First, was the Mormon Girl — an adorable blond blue-eyed ex-Mormon I met at a BBQ this summer. On our first, fabulous date (she dressed up, was quite charmed by me), we had lunch when she sprung it on me that she “had a live-in boyfriend” (who she thought was gay) and was still married to her Mormon husband, but had broken up with him 5 years earlier.

(We started dating — well, getting intimate — when she said she started sleeping on the couch.)

But the problem was (well, one of them), she would not sleep over — or let her boyfriend know she was dating. And she lived an hour away. So I’d see her for 1/2 a day once a week. And then I found out that her and husband weren’t even separated and she couldn’t divorce him because “he was family.” Oh, and they hung out at his house EVERY EVENING. A piece of information I really could have used 7 weeks earlier.

So basically, she wanted to date me, but didn’t want to disrupt her “other life” (boyfriend / husband) — she wanted to live in the same house as the boyfriend, keep him the dark, hang out with her husband, keep him in the dark (he didn’t even know she lived with another man), wanted to sleep with me, but not sleep over — if you flipped the gender, I was basically The Mistress and my lover had a million excuses not to be with me for real (“What? I gotta leave my live in girlfriend? And move out? And move into an apartment? And divorce my ex wife who’s my ‘best friend’? Come on, that’s not fair to ask of me…”)

When I got upset about finding out about her husband’s daily hang outs and was bothered about she didn’t mention that at all in the 7 weeks we dated, she broke up with me (let the irony seep in like butter).

Then today, on Match.com, a GORGEOUS blond woman winks at me. Her screen-name was “BlondieAussie.”

Read her profile — she lives in Australia, but is here on holiday. And looking for an American guy. But has 2 kids. In Australia, I’m guessing. That she has “sometimes.” Which means there’s a dad Down Under. With joint custody.

So I e-mail her for clarification.

This is what comes back: “I love the states. If I made a connection with the right guy it would depend on what we both wanted to do. I would be happy to live in the states.

I have two daughters. 6 and 3 1/2. They are my shining stars. They came with me and had a blast. We stayed in Santa Monica and hung out in that area a lot. Getting to know a guy online is def not my preference however I am looking to find someone I connect with and if that is what it takes then so be it!”

So when I ask for even more clarity, regarding the kids and their dad and if she’s looking an American dude to move THERE (since there are two young kids involved), get this back:

OK so here it is – It is important for me and my career to keep moving forward and Sydney’s arts industry is very limited. I am looking to move OS. My sister, her husband, her son and now daughter are in LA and we are all very close so it seems like a good option.

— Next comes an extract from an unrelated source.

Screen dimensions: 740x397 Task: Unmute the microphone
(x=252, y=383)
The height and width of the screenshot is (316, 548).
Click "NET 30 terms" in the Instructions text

I do have joint custody but I am the primary carer. Yes I would need a good reason to move permanently to the states and yes I would have to go through the legal system to do so. It may need planning but it is not impossible. OK it’s not as easy as picking up a Sydney guy in the local bar but I am not finding what I am looking for here so I am willing to make an effort to look further.

Okkkkkkkaaaaaaaaaaaaayyyyyyyyyyyy…like I said, not much in it except for the seller.